Wanneer de (toekomstige) kortingen op de verhuurderheffing voor Vestia onrechtmatig zijn verkregen of zelfs worden teruggevorderd, wat betekent dat dan voor het Herijkt Verbeterplan en wat betekent het voor de Tweebosbuurt? Op welke manier gaat u ervoor zorgen dat de pijn niet weer bij de huurders terecht komt?

Vraag 7

Is het toegestaan om heffingsverminderingen aan te wenden voor andere doelen dan zoals ze staan omschreven in de aanvragen voor heffingsvermindering en zijn corporaties verplicht om hier melding van te maken bij de RVO? Kunt u uw antwoord toelichten?

Vraag 8

Bent u bereid om bij de evaluatie van de verhuurderheffing ook de financiële problemen bij Vestia en andere corporaties te betrekken, omdat het schrappen van de verhuurderheffing nog steeds de minst bureaucratische en meest rechtvaardige oplossing is om corporaties te laten investeren in hun woningen en de betaalbaarheid van huurwoningen te verbeteren?

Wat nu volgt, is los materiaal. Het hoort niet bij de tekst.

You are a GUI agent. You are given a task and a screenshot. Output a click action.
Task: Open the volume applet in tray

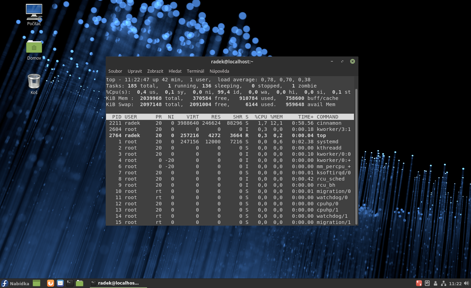tap(466, 284)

Kunt u uw antwoord toelichten?

Vraag 9

Wilt u bovenstaande Kamervragen per vraag beantwoorden en niet clusteren?


X Noot
1

Zie webpagina Rijksdienst voor ondernemend Nederland, https://www.rvo.nl/subsidie-en-financieringswijzer/rvv

X Noot
2

Antwoorden op vragen van het lid Beckerman (SP) over het gebruik van de sloopregeling door Vestia in onder meer Rotterdam, Aanhangsel Handelingen, vergaderjaar 2019–2020, nr. 2173.

X Noot
3

Zie webpagina Rijksdienst voor ondernemend Nederland, https://www.rvo.nl/subsidie-en-financieringswijzer/rvv/rvv-aankoop-woningen

X Noot
4

Antwoorden op vragen van het lid Beckerman (SP) over het gebruik van de sloopregeling door Vestia in onder meer Rotterdam, Aanhangsel Handelingen, vergaderjaar 2019–2020, nr. 2173.